1. The lowest grade is that of petitionary prayer for material benefits. One asks for mundane benefits whether for oneself, or, as in the case of intercessionary prayer, for another. In its crassest forms it borders on idolatry and superstition. A skier who prays for snow, for example, makes of God a supplier of mundane benefits, and this amounts to idolatry, the worshipping of a false god.
As for supersition, consider the case of a believer who places a plastic Jesus icon on the dashboard of her car. It seems clear than anyone who believes that a piece of plastic has the power to ward off automotive danger is superstitious. A hunk of mere matter cannot have such magical properties. Superstition in this first sense seems to involve a failure to understand the causal structure of the world or the laws of probability. A flight attendant who attributes her years of flying without mishap to her wearing of a rabbit's foot or St. Christopher's medal is clearly superstitious in this first sense. Such objects have no causal bearing on an airplane's safety.
But no sophisticated believer attributes powers to the icon itself. The sophisticated believer distinguishes between the icon and the spiritual reality or person it represents.
Well, what about the belief that the person represented will ward off danger and protect the believer from physical mishap? That belief too is arguably, though not obviously, superstitious. Why should the Second Person of the Trinity care about one's automotive adventures? Does one really expect, let alone deserve, divine intervention for the sake of one's petty concerns?
But what if the icon serves to remind the believer of her faith commitment rather than to propitiate or influence a godlike person for egoistic ends? Here we approach a form of religious belief that is not superstitious. The believer is not attributing magical powers to a hunk of plastic or a piece of metal. Nor is she invoking a spiritual reality in an attempt to satisfy petty material needs. Her belief transcends the sphere of egoic concerns.
2. The next grade up is petitionary prayer for spiritual benefits. At this level one is not asking for one's daily bread, but for acceptance, equanimity, patience, courage, and the like in the face of the fact that one lacks bread or has cancer. "Thy Will be done." One asks for forgiveness and for the ability to forgive others. One prays for a lively sense of one's own manifold shortcomings, for self-knowledge and freedom from self-deception. One prays, not to be cured of the cancer, but to bear it with courage.
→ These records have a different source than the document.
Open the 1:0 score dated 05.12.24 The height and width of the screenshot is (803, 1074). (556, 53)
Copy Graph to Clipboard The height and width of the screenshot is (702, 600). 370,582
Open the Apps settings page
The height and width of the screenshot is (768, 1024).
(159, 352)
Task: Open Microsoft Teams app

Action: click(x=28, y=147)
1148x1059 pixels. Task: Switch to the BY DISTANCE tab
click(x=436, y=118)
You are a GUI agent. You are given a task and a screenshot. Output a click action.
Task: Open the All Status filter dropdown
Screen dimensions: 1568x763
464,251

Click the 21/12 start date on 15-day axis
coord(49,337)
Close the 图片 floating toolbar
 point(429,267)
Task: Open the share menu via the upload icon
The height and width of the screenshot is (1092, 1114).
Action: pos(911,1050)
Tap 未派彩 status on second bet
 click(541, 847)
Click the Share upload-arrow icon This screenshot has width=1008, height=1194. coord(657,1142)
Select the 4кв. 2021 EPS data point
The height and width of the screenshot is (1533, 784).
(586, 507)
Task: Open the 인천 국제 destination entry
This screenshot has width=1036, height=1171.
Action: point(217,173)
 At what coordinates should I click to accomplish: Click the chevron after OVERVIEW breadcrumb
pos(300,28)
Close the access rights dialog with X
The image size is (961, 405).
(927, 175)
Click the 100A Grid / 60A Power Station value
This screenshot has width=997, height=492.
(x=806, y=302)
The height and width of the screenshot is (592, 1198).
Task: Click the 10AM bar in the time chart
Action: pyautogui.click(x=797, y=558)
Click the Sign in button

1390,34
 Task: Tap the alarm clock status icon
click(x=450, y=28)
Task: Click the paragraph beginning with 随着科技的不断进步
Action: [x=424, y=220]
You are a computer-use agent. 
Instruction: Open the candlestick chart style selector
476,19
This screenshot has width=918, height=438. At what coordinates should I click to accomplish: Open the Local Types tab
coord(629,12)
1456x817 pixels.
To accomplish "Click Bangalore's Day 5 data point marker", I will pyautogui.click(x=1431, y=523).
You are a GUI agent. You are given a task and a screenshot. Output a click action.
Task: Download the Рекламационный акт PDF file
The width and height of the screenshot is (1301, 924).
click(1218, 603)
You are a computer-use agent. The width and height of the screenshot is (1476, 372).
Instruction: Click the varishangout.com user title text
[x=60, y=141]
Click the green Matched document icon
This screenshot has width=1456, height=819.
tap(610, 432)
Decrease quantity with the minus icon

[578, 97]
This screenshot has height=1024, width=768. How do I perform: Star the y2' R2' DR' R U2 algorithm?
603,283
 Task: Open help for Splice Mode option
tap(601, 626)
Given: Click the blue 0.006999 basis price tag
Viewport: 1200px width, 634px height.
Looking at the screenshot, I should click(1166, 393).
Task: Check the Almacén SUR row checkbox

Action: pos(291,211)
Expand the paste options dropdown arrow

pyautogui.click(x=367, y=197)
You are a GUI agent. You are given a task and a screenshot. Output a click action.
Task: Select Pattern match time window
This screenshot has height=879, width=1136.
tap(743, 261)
One prays for the ability to see one's tribulations under the aspect of eternity or with the sort of detachment with which one contemplates the sufferings of others.
3. Higher still, I should think, is prayer that is wholly non-petitionary. At this level one asks neither for material nor for spiritual benefits. One form of this is prayer is sheer gratitude for what one has. Prayer as thanskgiving. Beyond this there is prayer as pure aspiration, as a straining of the soul upwards. A pure spiritual seeking, ascending, soaring. One seeks to elevate oneself above one's perceived infirmity and wretchedness. One seeks to rise above the paltriness, crudity, baseness of one's usual thoughts and emotions. Not a petitioning, but a self-elevating and a leaving of oneself behind.
4. Prayer as aspiration may then lead on to forms of meditation proper and perhaps infused contemplation. At the stage of meditation the soul enters mental silence and rests there having abandoned all petitioning and aspiring. Oneis no longer working but resting in mental silence. Within this silence one perhaps receives mystical grace which comes from without the mind.
5. I don't know quite what to do with Weilian prayer. See Simone Weil, Gravity and Grace, Routledge 1995, p. 19: "A method of purification: to pray to God, not only in secret as far as men are concerned, but with the thought that God does not exist." Is this the purest form of prayer, prayer bereft of every petition, bereft even of the hope of attaining anything at all, or is this form of prayer but an expression of Weil's extremism?